## Prompt
When you reach the line that contains "Image resolution: width=1398", begin copying exactly and continue through the last line below. Do not copy pictures.

[Dataset items]
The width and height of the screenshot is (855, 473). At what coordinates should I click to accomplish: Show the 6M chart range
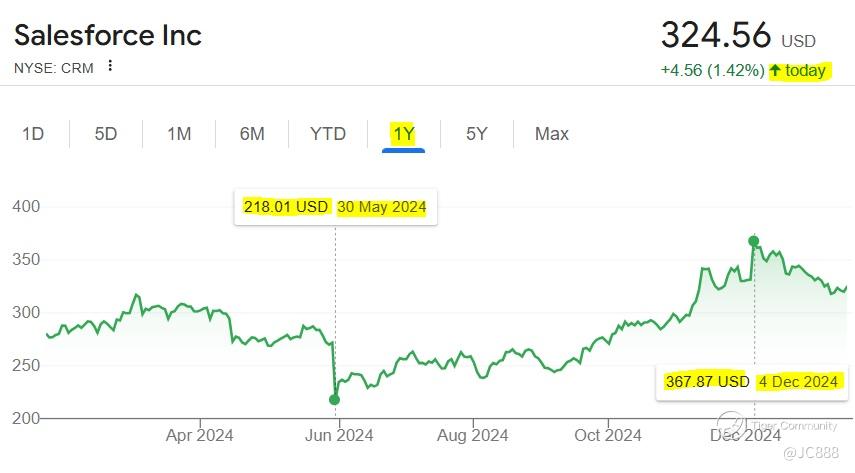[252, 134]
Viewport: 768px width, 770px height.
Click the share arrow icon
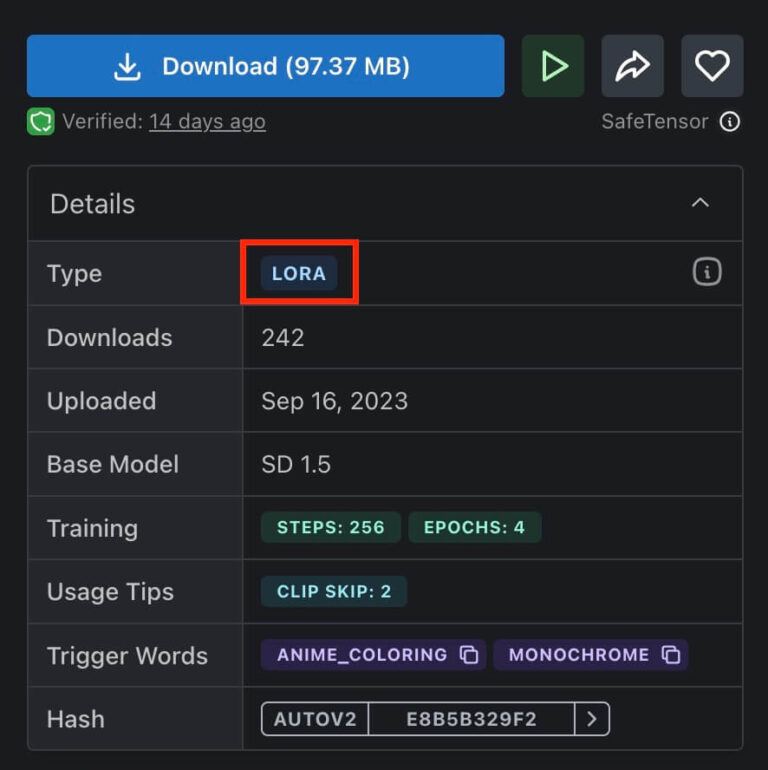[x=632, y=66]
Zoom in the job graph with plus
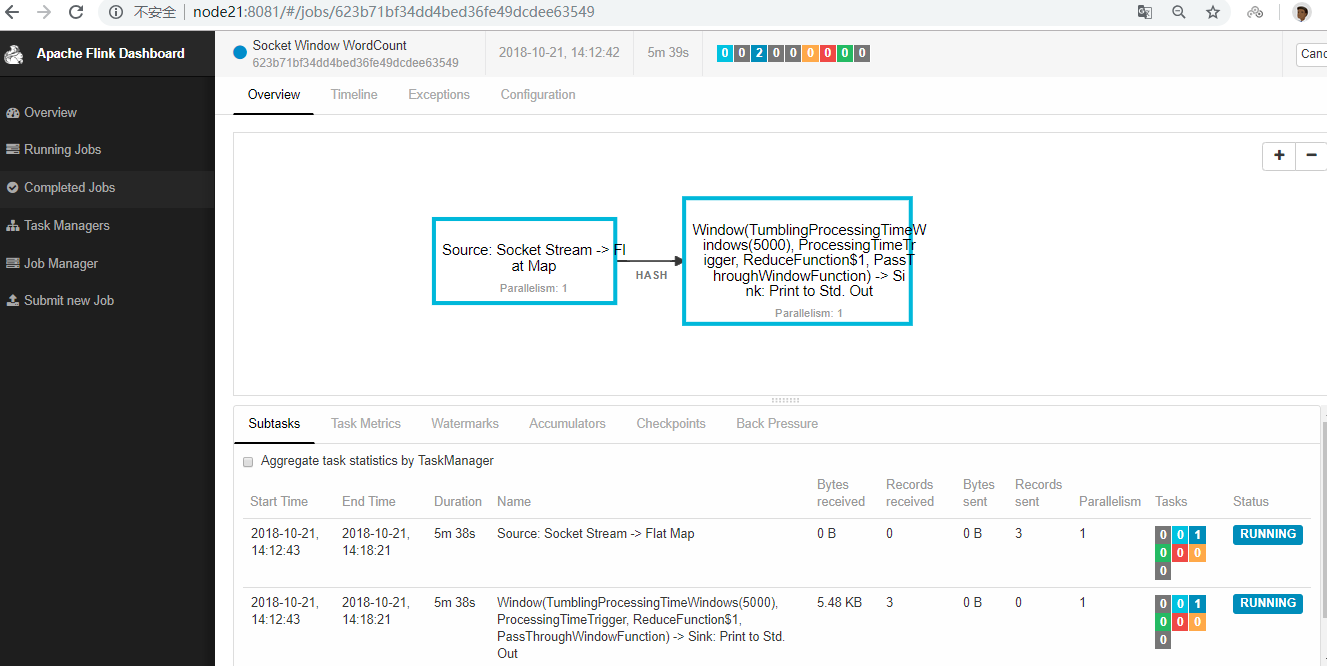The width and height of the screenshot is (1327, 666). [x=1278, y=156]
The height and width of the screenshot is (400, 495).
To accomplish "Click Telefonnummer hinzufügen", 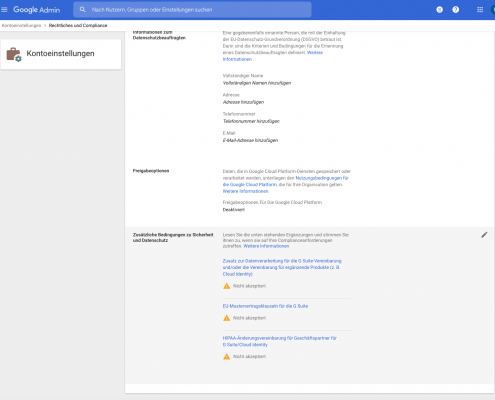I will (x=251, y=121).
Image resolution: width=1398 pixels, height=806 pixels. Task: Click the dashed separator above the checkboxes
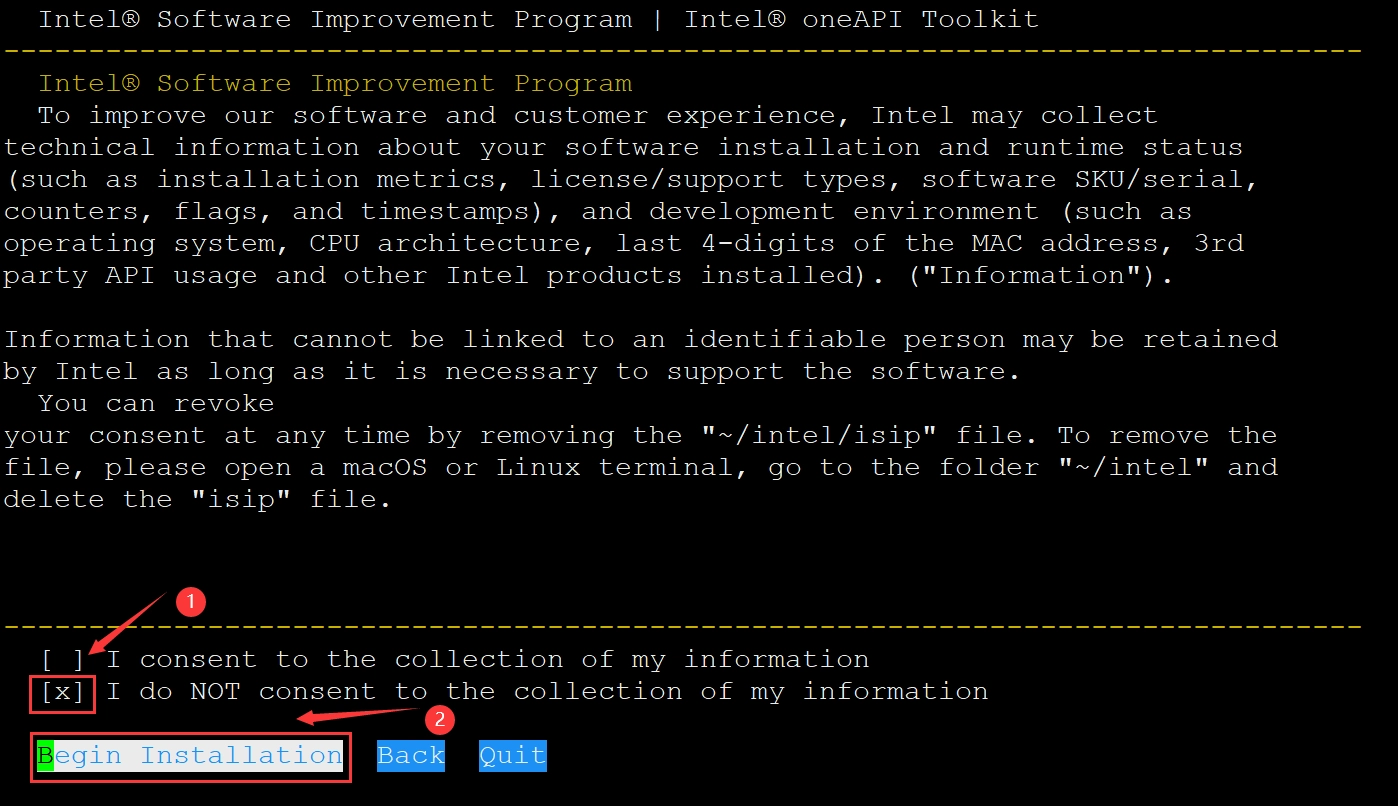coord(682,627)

## Response area
Image resolution: width=1398 pixels, height=806 pixels. Task: Click the dashed separator above the checkboxes
coord(682,627)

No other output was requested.